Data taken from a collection
------------------------------------

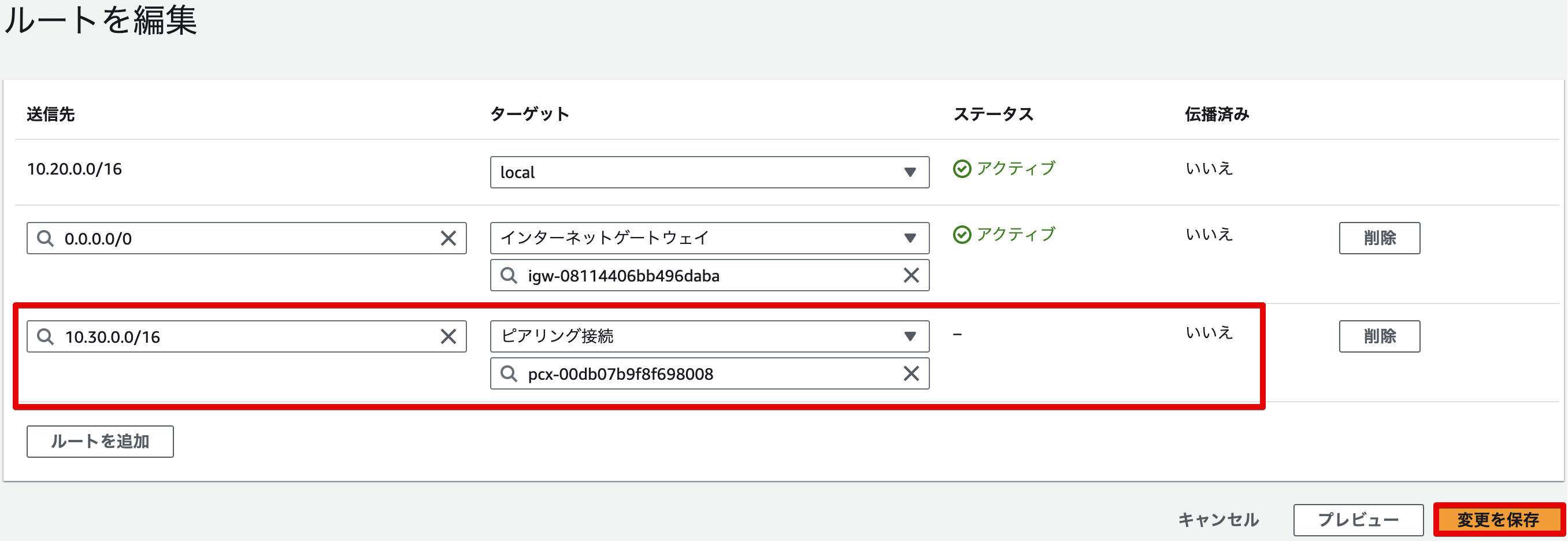Viewport: 1568px width, 541px height.
Task: Open the インターネットゲートウェイ target dropdown
Action: click(710, 238)
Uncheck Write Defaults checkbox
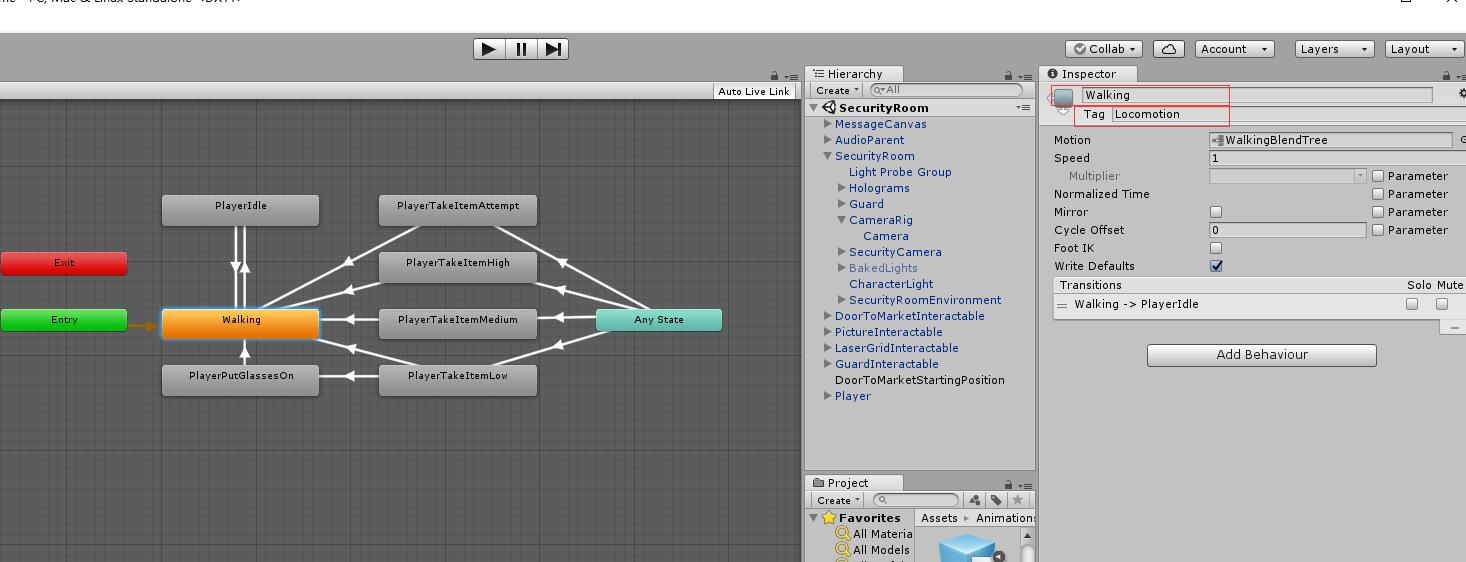 pyautogui.click(x=1216, y=266)
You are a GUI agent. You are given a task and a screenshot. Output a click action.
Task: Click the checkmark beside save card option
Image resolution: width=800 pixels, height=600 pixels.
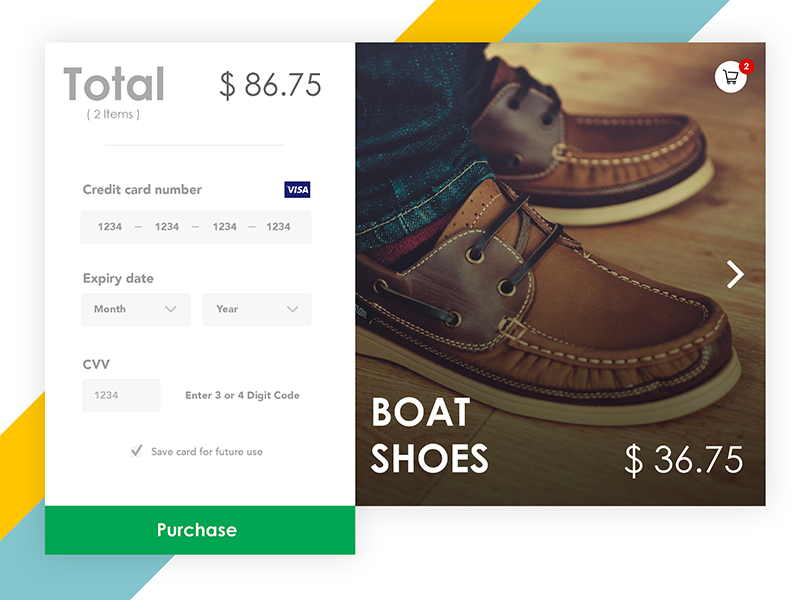[137, 451]
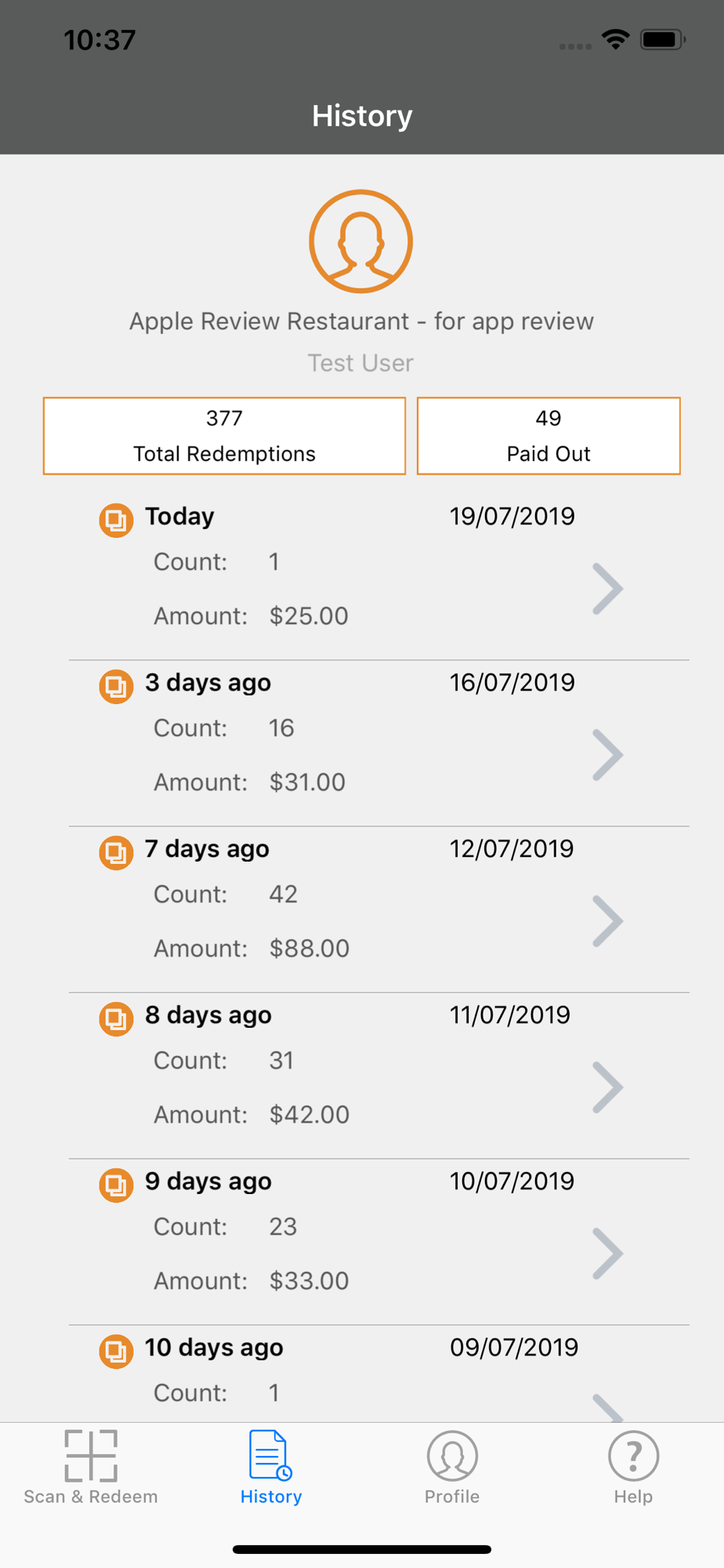Image resolution: width=724 pixels, height=1568 pixels.
Task: Expand the 12/07/2019 entry chevron
Action: click(608, 921)
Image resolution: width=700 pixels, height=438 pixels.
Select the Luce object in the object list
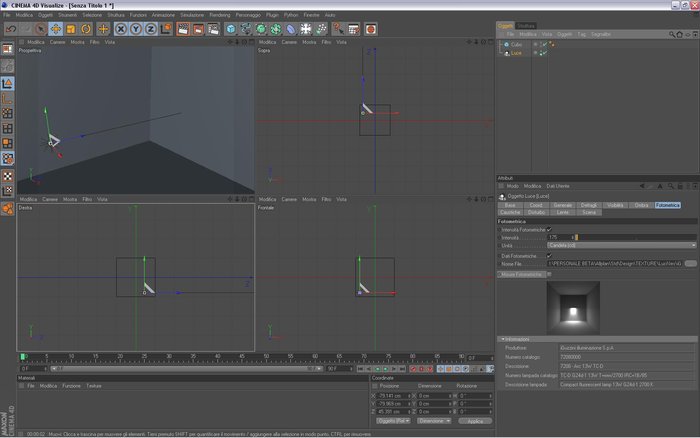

------------------------------------

**Stated task**
Rewrite all of the data with each "object" changed to "item" and nothing else altered. Leave the pictures out.

**Exercise answer**
Viewport: 1568px width, 541px height.
Task: Open the インターネットゲートウェイ target dropdown
Action: click(710, 238)
Uncheck Write Defaults checkbox
 pyautogui.click(x=1216, y=266)
You are a GUI agent. You are given a task and a screenshot. Output a click action.
Task: Click the checkmark beside save card option
Image resolution: width=800 pixels, height=600 pixels.
[137, 451]
Image resolution: width=724 pixels, height=1568 pixels.
Task: Expand the 12/07/2019 entry chevron
Action: click(608, 921)
Image resolution: width=700 pixels, height=438 pixels.
Select the Luce item in the item list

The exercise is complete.